▸ SHORT PROBLEM 1: In the jacket review, what did the reviewer use to stay cool as things warmed up?
▸ SHORT PROBLEM 2: Summarize the jacket review in two sentences.
▸ SHORT PROBLEM 3: Resume the jacket review from its final sentence.
-- start of EXTRACT --
The jacket is very comfortable on my skin and is a great wind block. On several occasions there was a cold strong wind and I was so happy to have the Flow to protect me. Particularly at Forni Lake there was a very strong wind blowing off of the half-frozen lake and snow fields. It kept me comfortable and warm while slowly circumnavigating the lake in an attempt to catch-and-release more brook trout than my husband. We tied.
As things warmed up I used the front ventilation zippers to help cool me. They definitely allowed me to leave the jacket on longer rather than just getting too hot and having to remove it. On my runs I would start out with the jacket which was very welcome but eventually even the front ventilation wasn't cooling enough and I slipped it off of my shoulders to still keep my arms warm but let most of the heat escape. The ventilation was very good. It never felt clammy and I never saw any water droplets inside the jacket when I got back home.
I wore the jacket in some light rain and it did a good job of resisting the water. I wasn't out in any significant rain for a long enough period to test how waterproof it is.
-- end of EXTRACT --
-- start of DATA PROVIDED --
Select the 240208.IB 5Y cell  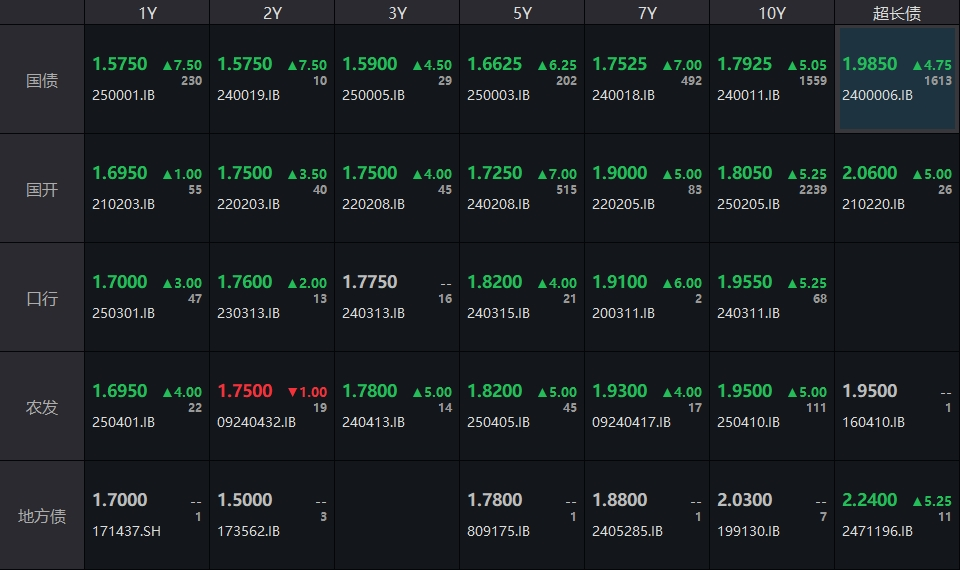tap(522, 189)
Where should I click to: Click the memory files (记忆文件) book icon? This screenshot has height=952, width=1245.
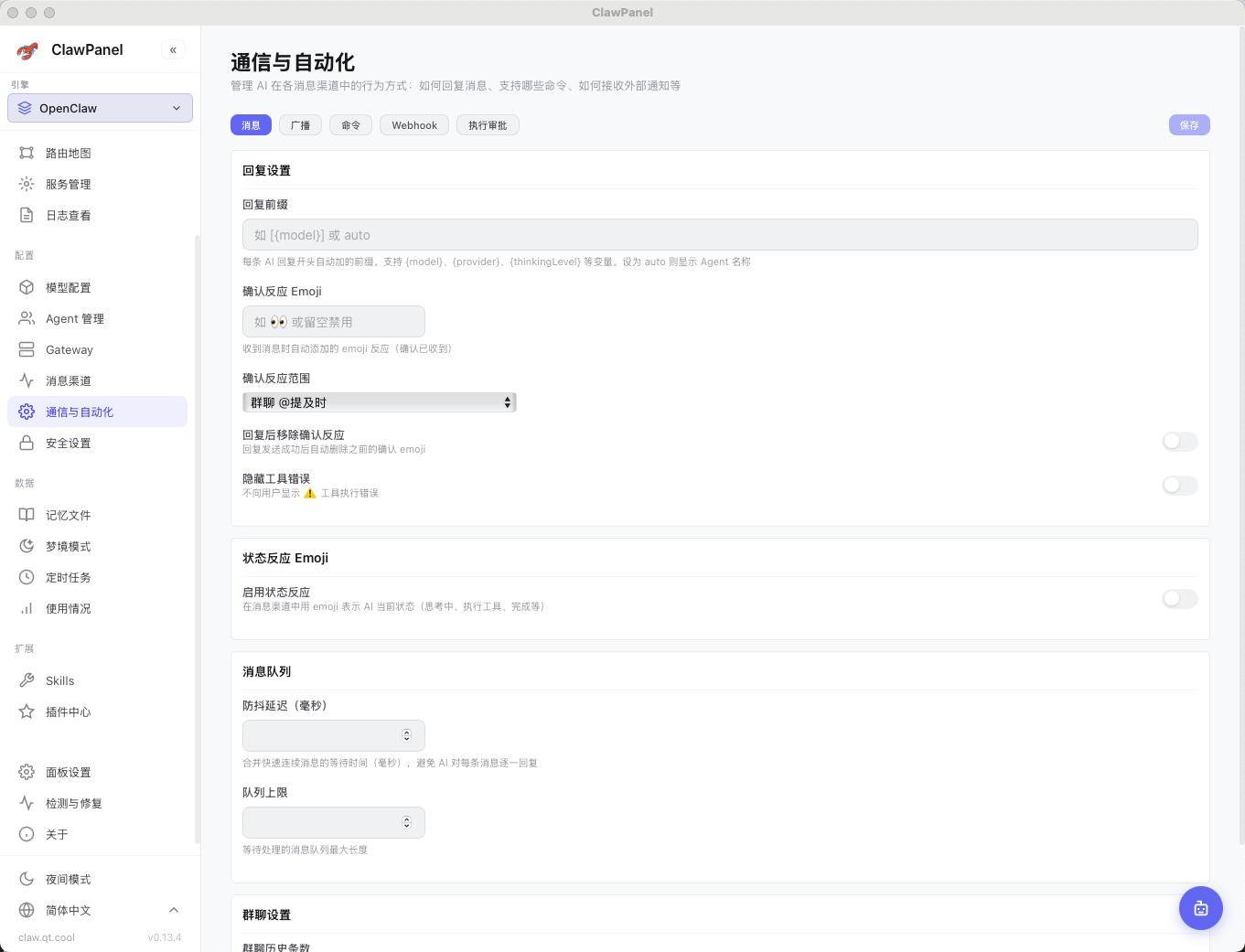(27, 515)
-- end of DATA PROVIDED --
▸ EXERCISE RESPONSE 1: The front ventilation zippers.

▸ EXERCISE RESPONSE 2: The jacket was comfortable and blocked the wind well, even in a strong wind off the half-frozen Forni Lake, and its front ventilation zippers let it be worn longer as things warmed up without ever feeling clammy. It also resisted light rain, although it was not worn in significant rain long enough to test how waterproof it is.

▸ EXERCISE RESPONSE 3:
The jacket compresses pretty well and was easy to pack in my clothing dry sack in my backpack. It doesn't even stay significantly wrinkled once I pull it out. In camp the jacket also served as a pillow case and I liked the feel of the fabric on my face. It is soft and comfortable and not stiff like many of my windproof jackets.
I still noticed the sleeve bunching up when I inserted my arms but I'm kind of used to it now and it hasn't really been any issue. It all straightens out once my arms are through the cuffs.
The durability has been very good. There are no signs of wear, no snags, no pilling and no abrasions despite wearing it through some challenging terrain and with a pack. I washed the jacket one time and it came out looking nearly new.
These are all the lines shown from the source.